Yıllardır kayıp olan askerlerimiz var

Terör örgütü yol kesiyor, askerinizi, polisinizi, kaymakam adayınızı, korucunuzu alıp götürüyor. Şimdi de, kaçırdıklarını veriyor. Tüm ülkelere, iç kamuoyuna kendilerinin ne kadar “barışsever” bir örgüt olduğu mesajı verilmeye çalışılacak. Hükümet yetkilileri de yıllardır terör örgütünün elinde bulunan gençlerimizle fotoğraflar çektirip “kurtardık” deyip böbürlenecekler.
1980’li yıllardan itibaren Güneydoğu’da kaçırılan, akıbeti belli olmayan, hakkında gaiplik kararı bulunanlarla ilgili soruya Milli Savunma Bakanlığı Genel Sekreteri Albay Erhan Sipahioğlu tarafından verilen 11 Temmuz 2012 tarihli cevapta acı tablo rakamlarla ortaya konuldu:
“Söz konusu dönem içerisinde toplam 62 personelden 54’ü terör örgütü tarafından kaçırıldı. 8 personel çatışma/devriye görevi esnasında kayboldu. Kaçırılan 54 personelden 27’si daha sonra serbest bırakıldı, 2 personel operasyonla kurtarıldı, 3 asker ise şehit edildi. 15 personelle ilgili gaiplik kararı bulunmakla birlikte takibine devam edilmektedir. Kaçırılan siviller ile ilgili bilgileri ise İçişleri Bakanlığı’ndan talep edebilirsiniz.”
Bakanlık, hakkında gaiplik kararı bulunan 15 askerin kimliğini açıklamadı. Askeri yetkililerin ellerindeki bilgilere göre terör örgütünün elinde 11 kişi bulunuyor. Bunlardan 6’sı asker.

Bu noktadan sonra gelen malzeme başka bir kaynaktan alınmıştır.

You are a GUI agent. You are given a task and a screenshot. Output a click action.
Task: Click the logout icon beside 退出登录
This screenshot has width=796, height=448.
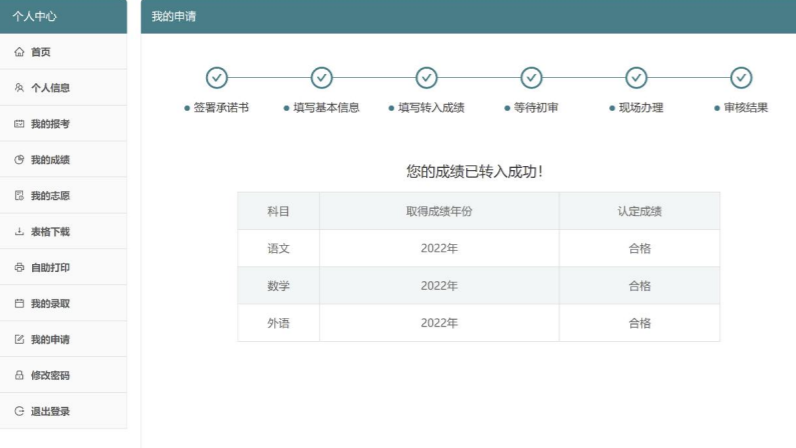point(19,411)
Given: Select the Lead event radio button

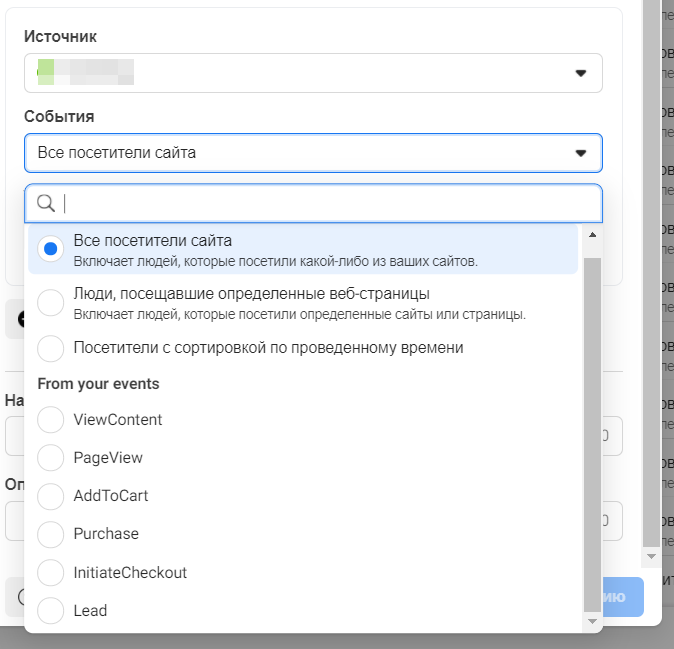Looking at the screenshot, I should tap(51, 611).
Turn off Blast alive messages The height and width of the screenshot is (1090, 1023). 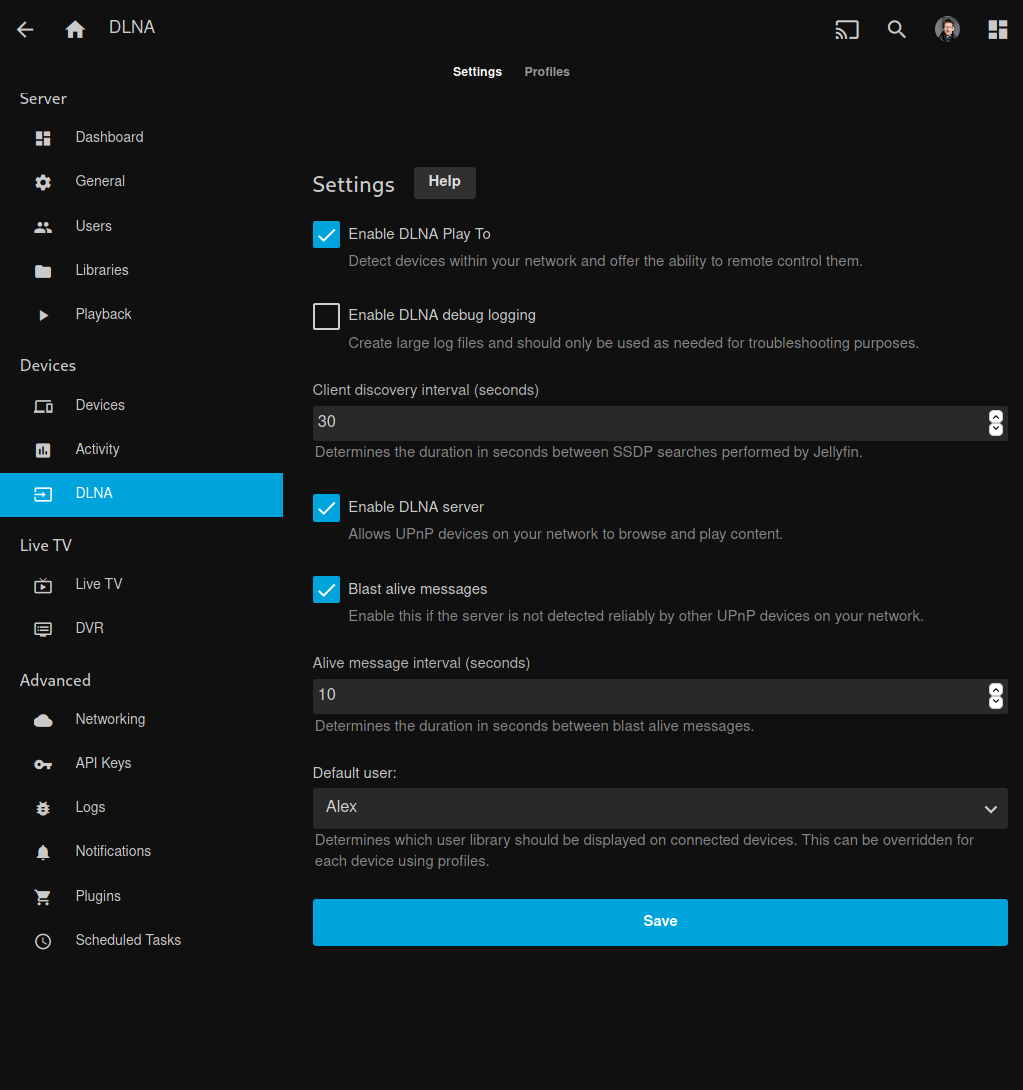[326, 589]
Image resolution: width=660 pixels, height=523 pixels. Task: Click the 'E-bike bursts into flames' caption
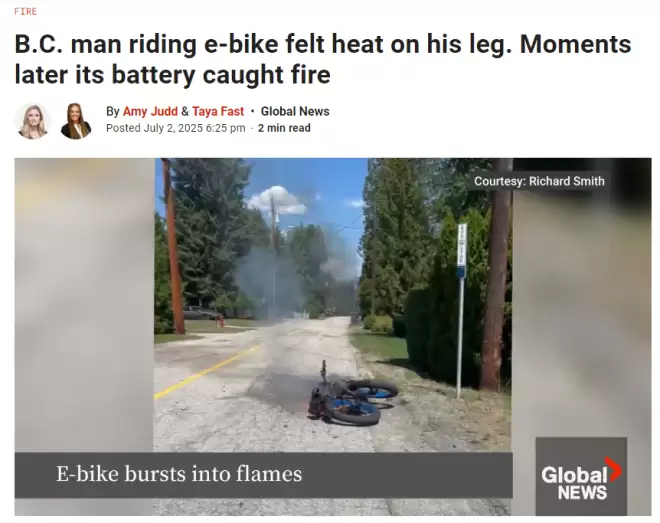179,474
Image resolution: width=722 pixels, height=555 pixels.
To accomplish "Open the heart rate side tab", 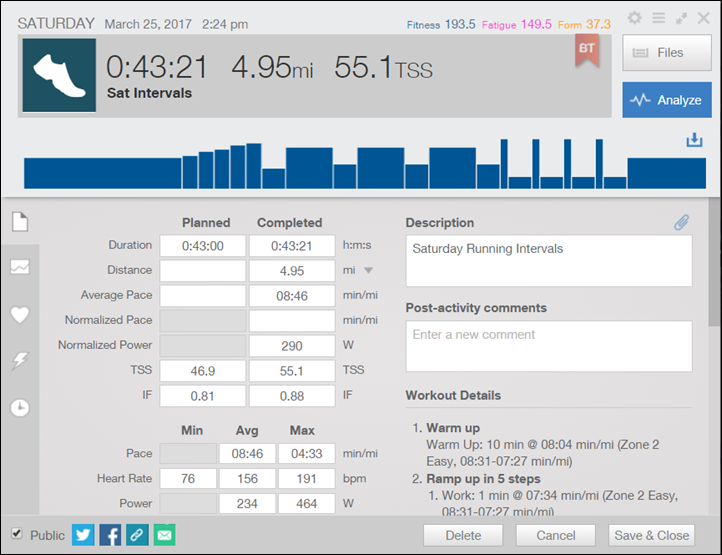I will (20, 314).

Kimler gelecek, kimler kalacak?

PKK’lılar tarafından kaçırılan ve yürütülen görüşmeler sonucu bugün Türk yetkililere örgütün elindeki bazı kişiler teslim edilecek. Terör örgütünün elinde sağ olduğu tahmin edilen asker, korucu ve sivillerin isimleri şöyle:
Astsubay Abdullah Söpçeler, Piyade Uzman Çavuş Zihni Koç, Jandarma Uzman Çavuş Kemal Ekinci, Jandarma Er Ramazan Başaran, Jandarma Er Reşat Çecan, Jandarma Er Hadi Gizli, Kaymakam Adayı Kenan Erenoğlu, Polis Memuru Nadir Özgen, Korucubaşı Eshet Faruk Işık, Geçici Köy Korucusu Sadi Özatak, Silopili sivil Masum Yuvalak...
Ne devlet yetkilileri ne de PKK’lılar korucubaşı, eski korucu ve sivil vatandaştan söz etmiyor. Onlar bu ülkenin vatandaşı değil mi?